El trabajo a distancia. Pero Chandías consideró que “si uno recién empieza y quiere trabajar en forma remota requiere disciplina y hay que saber hacerse sus tiempos, organizarse y saber el proceso de hacer un videojuego y eso es difícil que lo tenga un chico que recién empieza, es algo que se gana con la experiencia”. Por eso recomendó a los que están empezando “que busquen trabajo en una empresa, para entender cómo son los procesos, cómo trabajar en equipo”.

   “Hay un montón de cosas que no tienen que ver con la producción sino con lo comercial, de porqué se hace esto así y no de otra manera, de saber que así lleva 15 meses y no se llega. Hacer un juego es complejo no solamente desde el lado técnico y si uno trabaja sólo ese panorama lo tiene que tener completo. Trabajar en una empresa es un buen paso, no para quedarse toda la vida, pero sí para tener una visión global. Hay que saber cómo armar el proyecto, cómo trabajar en equipo, cómo tratar al cliente, las exigencias, cómo medir los tiempos. Son cosas esenciales. En una empresa se crea un marco de disciplina de trabajo”, puntualizó.

   Mucho se habla del futuro de los videojuegos, de si la llegada de la realidad virtual marcará un cambio en la historia del sector y si esta tecnología permitirá dar otro salto en la industria. Actualmente un grupo muy importante de desarrolladores se volcó a la producción de juegos en 360º en donde se puede utilizar el casco Oculus Rift pero para Chandías lo que se viene “todavía está por verse” porque aún las gafas no están al alcance de los gammers.
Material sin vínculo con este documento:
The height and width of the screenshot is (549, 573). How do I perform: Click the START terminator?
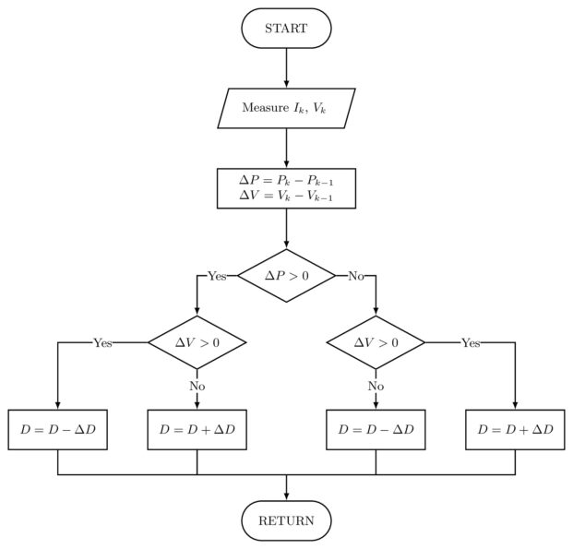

   “A nivel tecnológico está, los programadores están muy interesados pero el público todavía no tiene el Oculus Rift. Además, para mi a la tecnología todavía le fatal un poquito para poder jugar 3 horas, cansa mucho la vista por la cercanía de las pantallas y por ahí no podés jugar 2 horas como lo haces con un juego en la PC. A nivel de experiencia está bárbaro pero todavía falta ver que pasa con eso. Si uno lo agarra ahora podría llegar a innovar, pero no sabría decir si es el futuro o no”, subrayó el desarrollador local.